**Exercise**
Below are records to transcribe exactly, without their pictures.

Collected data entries
[Start of Attachment]
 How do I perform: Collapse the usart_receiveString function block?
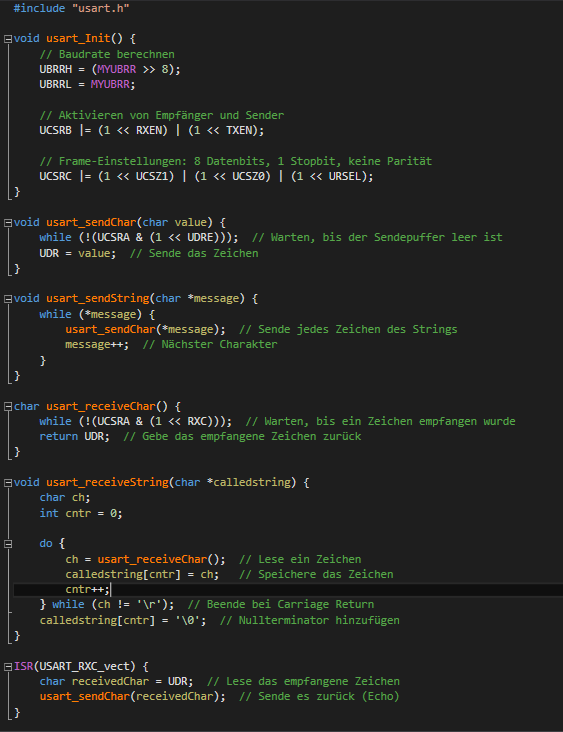coord(8,483)
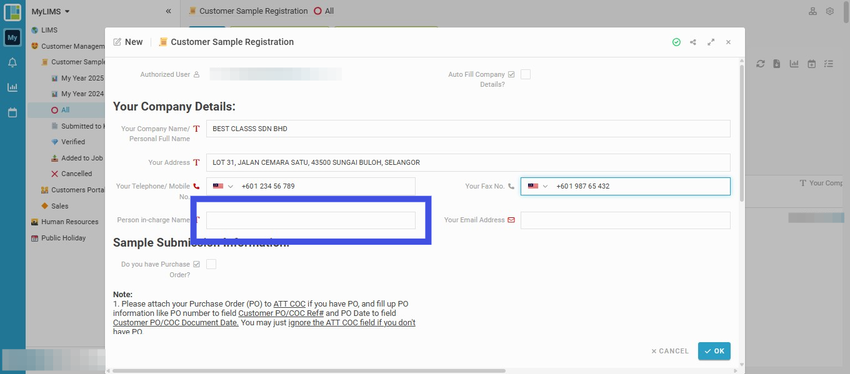Check the Do you have Purchase Order box
The height and width of the screenshot is (374, 850).
click(211, 265)
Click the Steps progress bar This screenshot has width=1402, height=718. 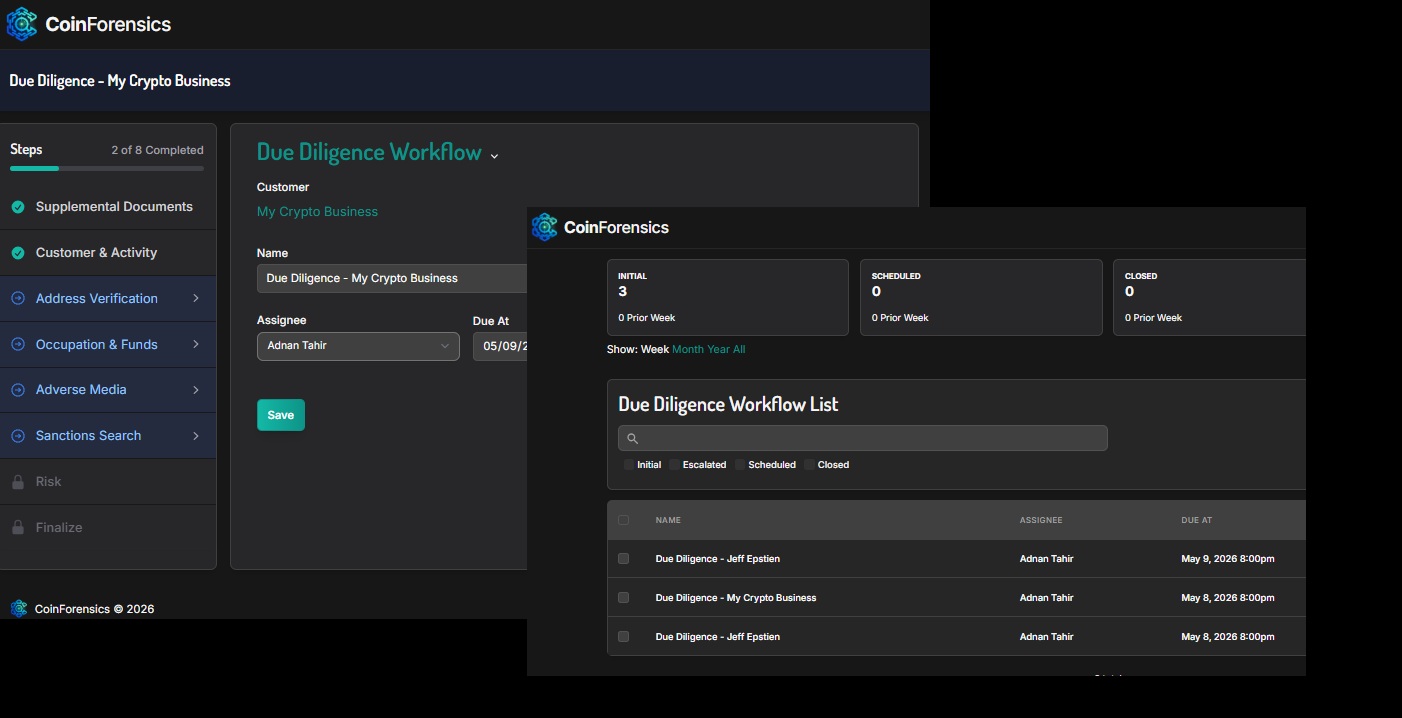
[End of Attachment]
**Finished exercise**
 How do I perform: Collapse the usart_receiveString function block?
coord(8,483)
Check the Do you have Purchase Order box
The height and width of the screenshot is (374, 850).
click(211, 265)
Click the Steps progress bar This screenshot has width=1402, height=718. 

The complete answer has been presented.